Segment Open
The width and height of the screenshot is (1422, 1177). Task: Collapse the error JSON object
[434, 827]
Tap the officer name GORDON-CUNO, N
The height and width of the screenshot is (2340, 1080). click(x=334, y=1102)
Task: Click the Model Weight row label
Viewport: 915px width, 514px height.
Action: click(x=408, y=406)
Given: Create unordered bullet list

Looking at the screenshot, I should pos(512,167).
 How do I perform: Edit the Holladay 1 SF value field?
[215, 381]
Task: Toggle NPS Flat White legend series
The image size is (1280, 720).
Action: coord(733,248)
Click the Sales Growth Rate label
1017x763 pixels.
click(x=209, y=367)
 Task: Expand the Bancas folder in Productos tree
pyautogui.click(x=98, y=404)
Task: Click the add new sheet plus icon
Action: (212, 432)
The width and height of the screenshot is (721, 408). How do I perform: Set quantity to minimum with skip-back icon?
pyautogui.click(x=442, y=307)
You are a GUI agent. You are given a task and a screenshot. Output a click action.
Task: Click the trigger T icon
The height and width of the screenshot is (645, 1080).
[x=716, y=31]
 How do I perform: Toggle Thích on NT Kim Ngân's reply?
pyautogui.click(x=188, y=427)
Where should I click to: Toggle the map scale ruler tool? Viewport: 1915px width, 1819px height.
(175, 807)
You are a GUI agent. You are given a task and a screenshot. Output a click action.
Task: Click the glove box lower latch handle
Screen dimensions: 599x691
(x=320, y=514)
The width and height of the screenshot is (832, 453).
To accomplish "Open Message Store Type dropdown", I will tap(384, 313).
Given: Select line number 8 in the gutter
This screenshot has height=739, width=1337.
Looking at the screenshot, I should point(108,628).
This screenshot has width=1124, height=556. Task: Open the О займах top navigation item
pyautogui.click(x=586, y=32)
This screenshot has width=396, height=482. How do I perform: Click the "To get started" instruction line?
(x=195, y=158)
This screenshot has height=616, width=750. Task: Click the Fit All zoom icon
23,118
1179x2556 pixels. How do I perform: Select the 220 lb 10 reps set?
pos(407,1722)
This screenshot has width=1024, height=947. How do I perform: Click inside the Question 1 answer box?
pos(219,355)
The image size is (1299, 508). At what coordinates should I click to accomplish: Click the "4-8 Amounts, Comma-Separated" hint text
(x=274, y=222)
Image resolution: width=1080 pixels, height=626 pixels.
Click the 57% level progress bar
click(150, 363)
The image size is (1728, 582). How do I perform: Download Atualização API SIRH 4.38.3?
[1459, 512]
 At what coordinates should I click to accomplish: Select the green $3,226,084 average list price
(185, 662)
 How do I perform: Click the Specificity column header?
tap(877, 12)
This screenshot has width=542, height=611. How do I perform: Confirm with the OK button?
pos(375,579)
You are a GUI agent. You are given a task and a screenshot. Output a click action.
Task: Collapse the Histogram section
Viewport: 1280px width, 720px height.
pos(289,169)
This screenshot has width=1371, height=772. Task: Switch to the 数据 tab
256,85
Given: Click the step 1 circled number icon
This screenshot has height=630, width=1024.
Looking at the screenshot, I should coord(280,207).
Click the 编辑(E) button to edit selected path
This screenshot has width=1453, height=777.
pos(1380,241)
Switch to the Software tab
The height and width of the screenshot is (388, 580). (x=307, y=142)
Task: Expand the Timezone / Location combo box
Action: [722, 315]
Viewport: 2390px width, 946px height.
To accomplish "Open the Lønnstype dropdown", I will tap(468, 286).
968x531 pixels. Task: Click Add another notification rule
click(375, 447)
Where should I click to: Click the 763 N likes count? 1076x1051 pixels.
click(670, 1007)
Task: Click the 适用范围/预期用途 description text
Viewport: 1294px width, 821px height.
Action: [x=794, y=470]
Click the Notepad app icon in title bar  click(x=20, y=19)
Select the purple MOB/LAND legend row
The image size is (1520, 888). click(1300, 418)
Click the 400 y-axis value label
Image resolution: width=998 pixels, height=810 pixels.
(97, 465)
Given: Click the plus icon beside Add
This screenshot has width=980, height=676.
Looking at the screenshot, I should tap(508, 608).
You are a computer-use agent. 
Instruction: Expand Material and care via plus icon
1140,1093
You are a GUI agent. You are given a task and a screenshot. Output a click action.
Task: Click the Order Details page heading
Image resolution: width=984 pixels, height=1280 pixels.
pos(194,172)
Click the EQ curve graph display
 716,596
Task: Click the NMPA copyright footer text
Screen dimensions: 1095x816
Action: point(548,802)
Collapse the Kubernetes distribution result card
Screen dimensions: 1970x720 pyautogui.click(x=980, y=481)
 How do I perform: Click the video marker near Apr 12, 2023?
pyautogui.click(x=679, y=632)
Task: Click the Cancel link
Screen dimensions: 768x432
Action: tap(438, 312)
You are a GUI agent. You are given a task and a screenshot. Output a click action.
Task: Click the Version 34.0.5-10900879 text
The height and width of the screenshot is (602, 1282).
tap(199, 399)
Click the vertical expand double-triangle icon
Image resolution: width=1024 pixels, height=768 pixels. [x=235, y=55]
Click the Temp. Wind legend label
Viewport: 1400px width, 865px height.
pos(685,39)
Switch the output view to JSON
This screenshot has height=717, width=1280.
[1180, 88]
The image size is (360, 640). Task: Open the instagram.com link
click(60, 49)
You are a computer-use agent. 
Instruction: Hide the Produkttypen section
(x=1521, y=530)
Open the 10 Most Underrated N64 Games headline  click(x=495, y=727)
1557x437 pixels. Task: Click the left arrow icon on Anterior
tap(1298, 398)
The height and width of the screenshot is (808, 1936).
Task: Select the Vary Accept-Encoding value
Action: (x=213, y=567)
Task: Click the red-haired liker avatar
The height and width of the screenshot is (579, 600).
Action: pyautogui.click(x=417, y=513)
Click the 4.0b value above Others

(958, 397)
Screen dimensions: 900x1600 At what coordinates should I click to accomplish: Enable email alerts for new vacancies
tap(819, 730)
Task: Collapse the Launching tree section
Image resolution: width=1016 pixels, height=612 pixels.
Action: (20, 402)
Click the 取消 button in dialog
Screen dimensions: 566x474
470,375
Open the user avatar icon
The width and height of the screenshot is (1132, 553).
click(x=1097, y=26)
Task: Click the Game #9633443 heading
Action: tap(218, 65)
Segment Closed
_Task_.
Set down, exactly and completely, all of the material.

_Finished exercise_.
The width and height of the screenshot is (1422, 1177). Task: Collapse the error JSON object
[434, 827]
Tap the officer name GORDON-CUNO, N
The height and width of the screenshot is (2340, 1080). click(x=334, y=1102)
Task: Click the Model Weight row label
Viewport: 915px width, 514px height.
Action: click(x=408, y=406)
Given: Create unordered bullet list

Looking at the screenshot, I should pos(512,167).
 How do I perform: Edit the Holladay 1 SF value field?
[215, 381]
Task: Toggle NPS Flat White legend series
The image size is (1280, 720).
Action: coord(733,248)
Click the Sales Growth Rate label
1017x763 pixels.
click(x=209, y=367)
 Task: Expand the Bancas folder in Productos tree
pyautogui.click(x=98, y=404)
Task: Click the add new sheet plus icon
Action: (212, 432)
The width and height of the screenshot is (721, 408). How do I perform: Set quantity to minimum with skip-back icon?
pyautogui.click(x=442, y=307)
You are a GUI agent. You are given a task and a screenshot. Output a click action.
Task: Click the trigger T icon
The height and width of the screenshot is (645, 1080).
[x=716, y=31]
 How do I perform: Toggle Thích on NT Kim Ngân's reply?
pyautogui.click(x=188, y=427)
Where should I click to: Toggle the map scale ruler tool? Viewport: 1915px width, 1819px height.
(175, 807)
You are a GUI agent. You are given a task and a screenshot. Output a click action.
Task: Click the glove box lower latch handle
Screen dimensions: 599x691
(x=320, y=514)
The width and height of the screenshot is (832, 453).
To accomplish "Open Message Store Type dropdown", I will tap(384, 313).
Given: Select line number 8 in the gutter
This screenshot has height=739, width=1337.
Looking at the screenshot, I should point(108,628).
This screenshot has width=1124, height=556. Task: Open the О займах top navigation item
pyautogui.click(x=586, y=32)
This screenshot has width=396, height=482. How do I perform: Click the "To get started" instruction line?
(x=195, y=158)
This screenshot has height=616, width=750. Task: Click the Fit All zoom icon
23,118
1179x2556 pixels. How do I perform: Select the 220 lb 10 reps set?
pos(407,1722)
This screenshot has width=1024, height=947. How do I perform: Click inside the Question 1 answer box?
pos(219,355)
The image size is (1299, 508). At what coordinates should I click to accomplish: Click the "4-8 Amounts, Comma-Separated" hint text
(x=274, y=222)
Image resolution: width=1080 pixels, height=626 pixels.
Click the 57% level progress bar
click(150, 363)
The image size is (1728, 582). How do I perform: Download Atualização API SIRH 4.38.3?
[1459, 512]
 At what coordinates should I click to accomplish: Select the green $3,226,084 average list price
(185, 662)
 How do I perform: Click the Specificity column header?
tap(877, 12)
This screenshot has width=542, height=611. How do I perform: Confirm with the OK button?
pos(375,579)
You are a GUI agent. You are given a task and a screenshot. Output a click action.
Task: Collapse the Histogram section
Viewport: 1280px width, 720px height.
pos(289,169)
This screenshot has width=1371, height=772. Task: Switch to the 数据 tab
256,85
Given: Click the step 1 circled number icon
This screenshot has height=630, width=1024.
Looking at the screenshot, I should coord(280,207).
Click the 编辑(E) button to edit selected path
This screenshot has width=1453, height=777.
pos(1380,241)
Switch to the Software tab
The height and width of the screenshot is (388, 580). (x=307, y=142)
Task: Expand the Timezone / Location combo box
Action: [722, 315]
Viewport: 2390px width, 946px height.
To accomplish "Open the Lønnstype dropdown", I will tap(468, 286).
968x531 pixels. Task: Click Add another notification rule
click(375, 447)
Where should I click to: Click the 763 N likes count? 1076x1051 pixels.
click(670, 1007)
Task: Click the 适用范围/预期用途 description text
Viewport: 1294px width, 821px height.
Action: [x=794, y=470]
Click the Notepad app icon in title bar  click(x=20, y=19)
Select the purple MOB/LAND legend row
The image size is (1520, 888). click(1300, 418)
Click the 400 y-axis value label
Image resolution: width=998 pixels, height=810 pixels.
(97, 465)
Given: Click the plus icon beside Add
This screenshot has width=980, height=676.
Looking at the screenshot, I should tap(508, 608).
You are a computer-use agent. 
Instruction: Expand Material and care via plus icon
1140,1093
You are a GUI agent. You are given a task and a screenshot. Output a click action.
Task: Click the Order Details page heading
Image resolution: width=984 pixels, height=1280 pixels.
pos(194,172)
Click the EQ curve graph display
 716,596
Task: Click the NMPA copyright footer text
Screen dimensions: 1095x816
Action: point(548,802)
Collapse the Kubernetes distribution result card
Screen dimensions: 1970x720 pyautogui.click(x=980, y=481)
 How do I perform: Click the video marker near Apr 12, 2023?
pyautogui.click(x=679, y=632)
Task: Click the Cancel link
Screen dimensions: 768x432
Action: tap(438, 312)
You are a GUI agent. You are given a task and a screenshot. Output a click action.
Task: Click the Version 34.0.5-10900879 text
The height and width of the screenshot is (602, 1282).
tap(199, 399)
Click the vertical expand double-triangle icon
Image resolution: width=1024 pixels, height=768 pixels. [x=235, y=55]
Click the Temp. Wind legend label
Viewport: 1400px width, 865px height.
pos(685,39)
Switch the output view to JSON
This screenshot has height=717, width=1280.
[1180, 88]
The image size is (360, 640). Task: Open the instagram.com link
click(60, 49)
You are a computer-use agent. 
Instruction: Hide the Produkttypen section
(x=1521, y=530)
Open the 10 Most Underrated N64 Games headline  click(x=495, y=727)
1557x437 pixels. Task: Click the left arrow icon on Anterior
tap(1298, 398)
The height and width of the screenshot is (808, 1936).
Task: Select the Vary Accept-Encoding value
Action: (x=213, y=567)
Task: Click the red-haired liker avatar
The height and width of the screenshot is (579, 600).
Action: pyautogui.click(x=417, y=513)
Click the 4.0b value above Others

(958, 397)
Screen dimensions: 900x1600 At what coordinates should I click to accomplish: Enable email alerts for new vacancies
tap(819, 730)
Task: Collapse the Launching tree section
Image resolution: width=1016 pixels, height=612 pixels.
Action: (20, 402)
Click the 取消 button in dialog
Screen dimensions: 566x474
470,375
Open the user avatar icon
The width and height of the screenshot is (1132, 553).
click(x=1097, y=26)
Task: Click the Game #9633443 heading
Action: tap(218, 65)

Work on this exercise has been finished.